TASK TO COMPLETE: In the text about the neighborhood bars, rewrite the part that opens with "The bar was frequented" and closes with "for everyone there.", putting "beer" in place of "champagne".

EXCERPT TO READ:
Content starts

The bar was known for a line of graffiti that alluded to the Beat generation with the words “I’ve got Jack Kerouac in my liver.” As befitting the bar’s chaotic, dingy atmosphere, Kappa Delta Rho fraternity president Dave Terry, CC ’89, commented in a Spectator “Quote of the day” that a fraternity member was once injured in a brawl at Cannon’s.
The bar was frequented by comedian George Carlin, and it was most popularly known as the bar from the 1983 film “Trading Places,” in which Billy Ray Valentine, played by Eddie Murphy, repays a debt to the barman and orders champagne for everyone there.
Lucy’s Surfeteria opened to Morningside Heights in 1987 with surfboards on its walls and fajitas on its menu. The California-style bar replaced the Blue Rose, a popular spot for live rock bands that was shut down for code violations.
With wooden booths painted ocean blue and Malibu-inspired clothes for the waitstaff, Lucy’s was what Schaerf describes as a “kitschy drinks place” that would put a “plastic whale on your drink.” A sign on the wall read, “what surfing is all about is happening out in the waves … not in the clothes you wear, not in the music you listen to.”

Content ends

RECORD SET:

Content starts

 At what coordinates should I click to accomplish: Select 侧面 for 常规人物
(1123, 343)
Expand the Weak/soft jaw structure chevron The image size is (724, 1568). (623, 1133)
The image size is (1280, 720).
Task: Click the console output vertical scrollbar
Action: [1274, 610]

Content ends

ANSWER FOR THE TASK:
The bar was frequented by comedian George Carlin, and it was most popularly known as the bar from the 1983 film “Trading Places,” in which Billy Ray Valentine, played by Eddie Murphy, repays a debt to the barman and orders beer for everyone there.